Realizzata in collaborazione con il Parco Archeologico dell’Appia Antica e il Ministero dei Beni Culturali per l’Anno Europeo del Patrimonio Culturale, Ailanto<3 è una mostra (aperta fino al 22 luglio) con la quale gli artisti Stefano Arienti, Cuoghi Corsello, Dado e Rusty, coordinati dal curatore Fulvio Chimento, hanno seminato le loro opere tra i resti del complesso archeologico della villa dei Quintili: l’ailanto rosso su telo antipolvere di Arienti all’interno di una cisterna, il mosaico di Rusty realizzato con i tappi delle bombolette spray nelle terme, vicino ai mosaici antichi; le installazioni e le sculture di Cuoghi Corsello e Dado disseminate tra le rovine e lungo i percorsi di raccordo.
Si parte sempre dalla collisione tra il carattere transitorio, precario del contemporaneo e la nota di eternità, seppure soggetta a nuove scoperte e integrazioni, conquistata dall’archeologia; una collisione che, decontestualizzando, con lo stesso shock indotto dalle trappole, dovrebbe riuscire a rendere in qualche modo rivivibile il passato e la storia. Messe a contatto con i prodotti della creatività contemporanea, le rovine e le opere del passato rieditano l’affaccendarsi operoso delle persone vere che le crearono, meglio che nei racconti pedanti di una guida o tra le righe di interi trattati.
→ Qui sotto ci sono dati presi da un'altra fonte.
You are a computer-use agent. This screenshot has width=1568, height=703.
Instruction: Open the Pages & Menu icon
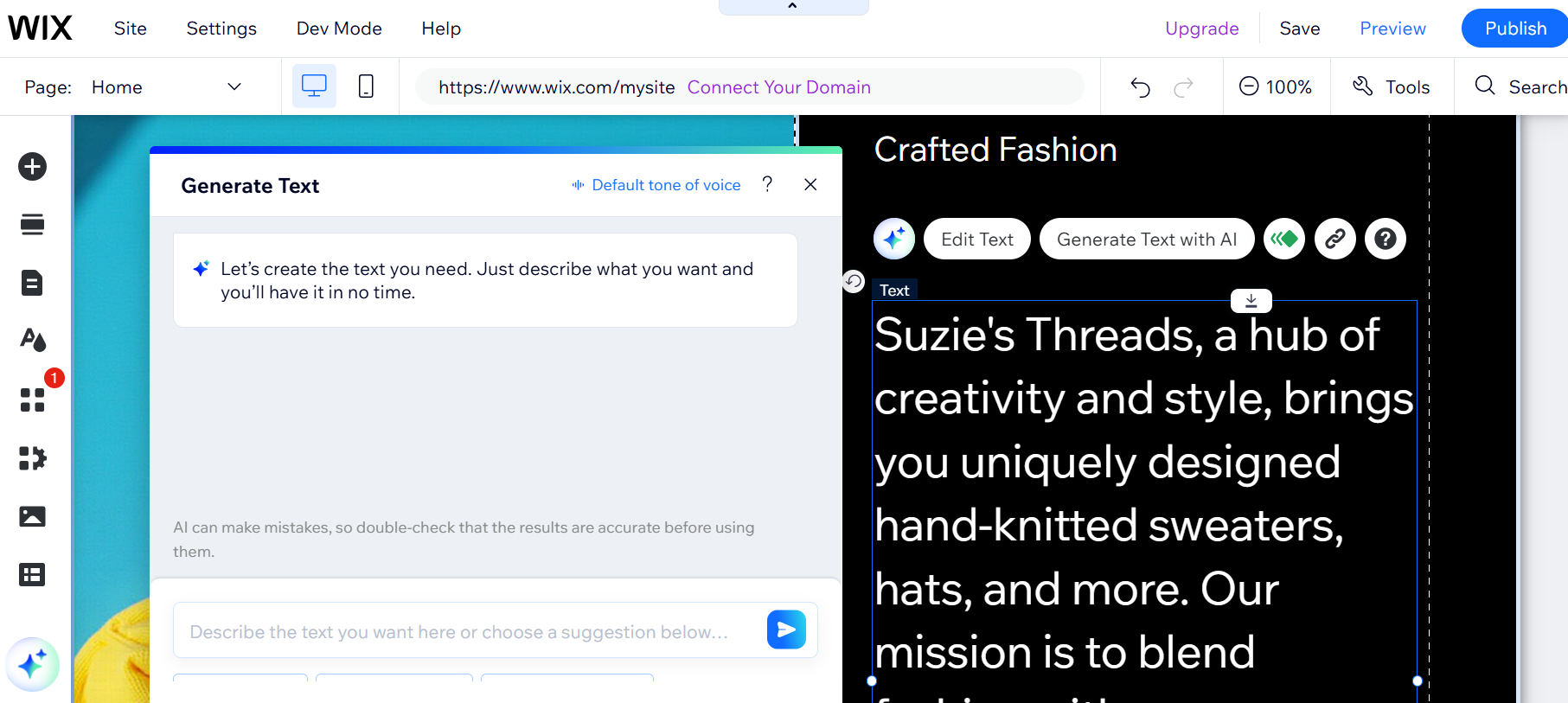click(32, 283)
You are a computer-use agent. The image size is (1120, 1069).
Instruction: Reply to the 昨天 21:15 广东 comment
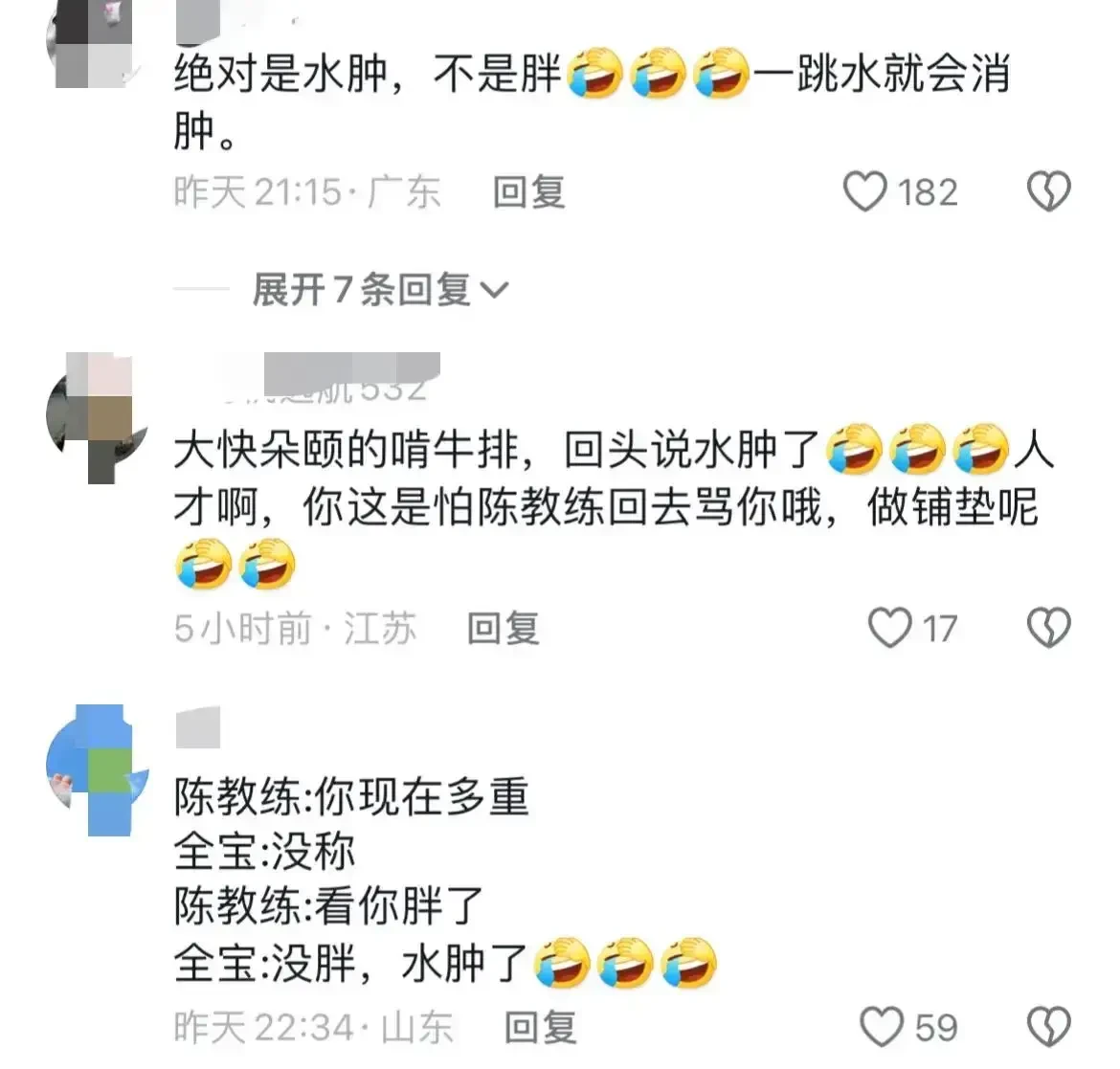[529, 192]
In grado di rilasciare a scaglioni 300.000 semi, per le sue caratteristiche di adattamento estremo, l’ailanto è una delle piante non autoctone più infestanti e difficili da eradicare al mondo, vero terrore per contadini e giardinieri, un problema negli ultimi decenni per le periferie trascurate, anche a Roma. Qui – col ribaltamento tipico di un gioco – diventa metafora positiva dell’arte estranea, quella che non c’entra, in grado di contaminare e attecchire dappertutto vivificando senza razionalità, come l’erba che prospera tra le crepe dell’asfalto cittadino.